Re: RDF* vs RDF vs named graphs

On 02/12/2020 01:33, thomas lörtsch wrote:
>> Features that have been stable from the very beginning (e.g. "abstract" triples rather than triple occurrences)
> How do you support this claim?
from Olaf Hartig and Bryan Thompson: Foundations of an Alternative 
Approach to Reification in RDF. In CoRR abs/1406.3399, Jun. 2014 
(https://arxiv.org/pdf/1406.3399.pdf)

Definition 1:

   Assume pairwise disjoint sets I (all IRIs), B (blank nodes), and L 
(literals).
   Let T* be an (infinite) set of tuples that is defined recursively as 
follows:

     1.T* includes all RDF triples, i.e.,T* ⊇ (I ∪ B)× I ×(I ∪ B ∪ L); and
     2. if t ∈ T* and t' ∈ T*, then (t, p, o) ∈ T*, (s, p, t) ∈ T* and 
(t, p, t') ∈ T*
         for all s ∈ (I ∪ B), p ∈ I, and o ∈(I ∪ B ∪ L).
   Any tuple (s, p, o)∈ T* is an RDF* triple. A set of RDF* triples is 
called an RDF* graph.

According to this definition, there is no way to distinguish two triples 
with the same subject, predicate and object... They are one and the 
same. So they can not represent triple occurrences, they can only 
represent "abstract" triples.

That being said, I grant you that the example in that same paper, is 
poorly chosen:

:bob foaf:name "Bob" .
     <<:bob foaf:age 23>>
         dct:creator <http://example.com/crawlers#c1>;
dct:source <http://example.net/listing.html>.

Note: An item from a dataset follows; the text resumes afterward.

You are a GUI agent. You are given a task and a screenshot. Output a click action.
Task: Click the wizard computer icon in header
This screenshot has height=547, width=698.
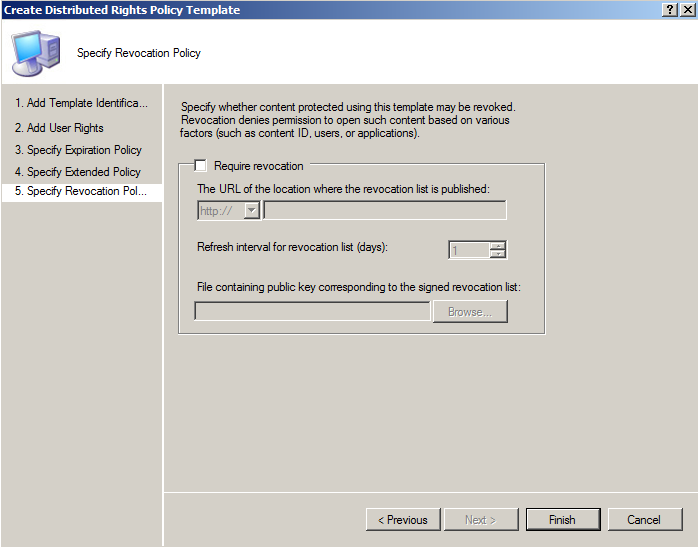coord(35,52)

This modelling is brittle, because it breaks as soon as you have two 
occurrences of the same triple. That's unfortunate.

 From this, you may conclude that the example rules, and that the 
definition is broken. Or, that the definition rules, and that the 
example is broken (or at least, brittle). Traditionally (in scientific 
litterature or standards), definitions win over examples...

Furthermore, it is not too hard to fix the example to match the 
definition (add an intermediate node to represent the occurrence). The 
opposite would be trickier -- and would break all existing implementations.